I was prompted to watch it by the positive reviews of some staff from Aro Video. I can’t recall a time where they’ve lead me astray, and they’ve lead me to many gems I’d otherwise have missed. It hasn’t gotten the rave reviews of Breaking Bad, but it’s been solidly received by those with an interest. The most crucial good review in a way, was that Elmore Leonard got involved as an Executive Producer. He’s never been my favourite crime author, but I can’t remember a yarn of his I didn’t enjoy. To be fair, Justified was no exception to that.
That’s a good level of endorsement for a show whose first season definitely doesn’t push beyond the kinds of things I’d expect to see from the 1970s. Justified is the kind of solid, craftsman-like storytelling that will probably never go out of fashion. I expect that if we still have western civilisation in another 40 years, I’ll be watching the 2050s version of the same show, just holographically projected, or beamed directly into my brain. The reason is that it is a classic example of iconic storytelling. It has conjured from the (presumed) grave, the real honest-to-god Western hero derived from Gary Cooper or John Wayne and put him back on the screen. It’s very iconic nature is precisely why it is so easy to review – the consistency that makes it an iconic story also makes it easy to summarize, and hence, it’d be all too easy to be dismissive of the show based on our habits of dramatic thought.

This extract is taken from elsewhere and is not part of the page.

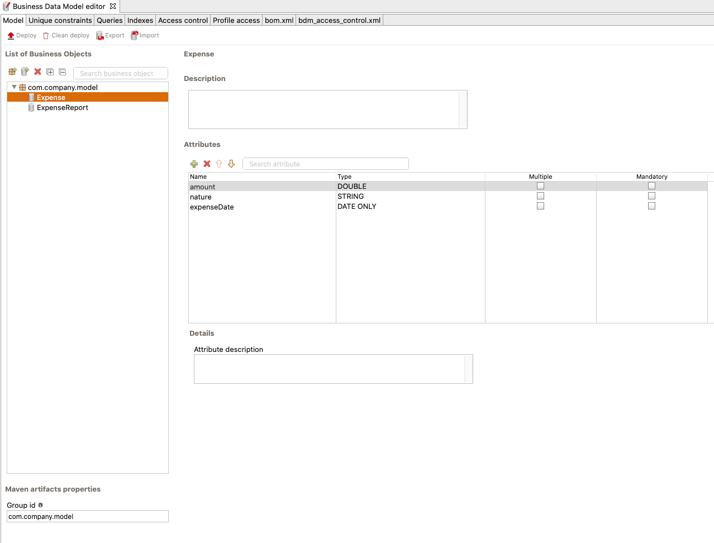The height and width of the screenshot is (543, 714).
Task: Add a new attribute to Expense
Action: coord(194,164)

The best way of tackling an iconic story analysis probably isn’t by breaking it down beat-by-beat, though my thesis certainly proved to my satisfaction that there’s a lot of useful thought to be gained by doing that. Iconic stories have always been most conveniently interpreted in meta-fictional terms: why is this story appealing? Thus, we have the general hypothesis of crime fiction as conservative, and dismissive of individual value compared to the health of society as a whole. Criminals are non-conformists, on the whole. A notion whose appeal is used to offer major critiques of changes happening to the Western world in the inter-war period, hence the popularity of the Golden Age detectives.

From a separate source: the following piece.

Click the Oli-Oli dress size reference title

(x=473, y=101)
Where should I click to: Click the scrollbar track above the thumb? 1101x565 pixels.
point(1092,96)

So, what strikes me most about Justified compared to other modern cop shows like The Shield or NCIS or CSI, is that murder happens, but is not the central concern of the show. The procedural beats are not about exploring the life of a victim and isolating a guilty party. They’re about honour, and justice. The society is infected with criminal corruption, which the lone honest and brave gunman exterminates, to bring law to the land. Instead of chains of evidence and deduction, we have man-to-man conversations about choosing to live well, or choosing to live poorly. In the whodunit, society is functional and the individual errs, in the Western, society is malformed, and the individual offers correction. Both are simple moralities, appealing to an audience that are fatigued by sifting through the murky arrangements of the modern world. Justified is the antidote for the utter exhaustion ushered in by The Wire.

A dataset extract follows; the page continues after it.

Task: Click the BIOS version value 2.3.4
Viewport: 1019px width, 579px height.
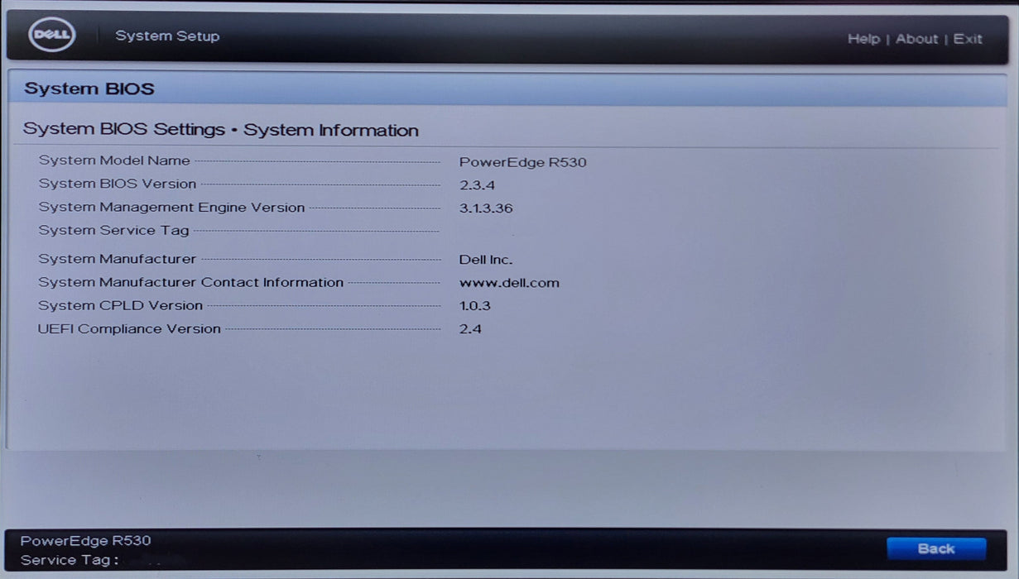Action: [x=477, y=185]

As with all Iconic stories, its appeal rests substantially on the appeal of its characters. Justified has as appealing a cast as you could want. I won’t bore you with a recitation of their virtues, but my favourite is Boyd, played by Walter Goggins, given licence here to play a deliciously mischievous and charismatic outlaw given reign in part by his friend-nemesis relationship with the hero.
So we get to the real punch-line: this is actually very good television. Sure, in season 1 it’s not breaking ground. Not everything has to. More importantly, it sets its mind to telling a damned good Western tale, and it largely succeeds.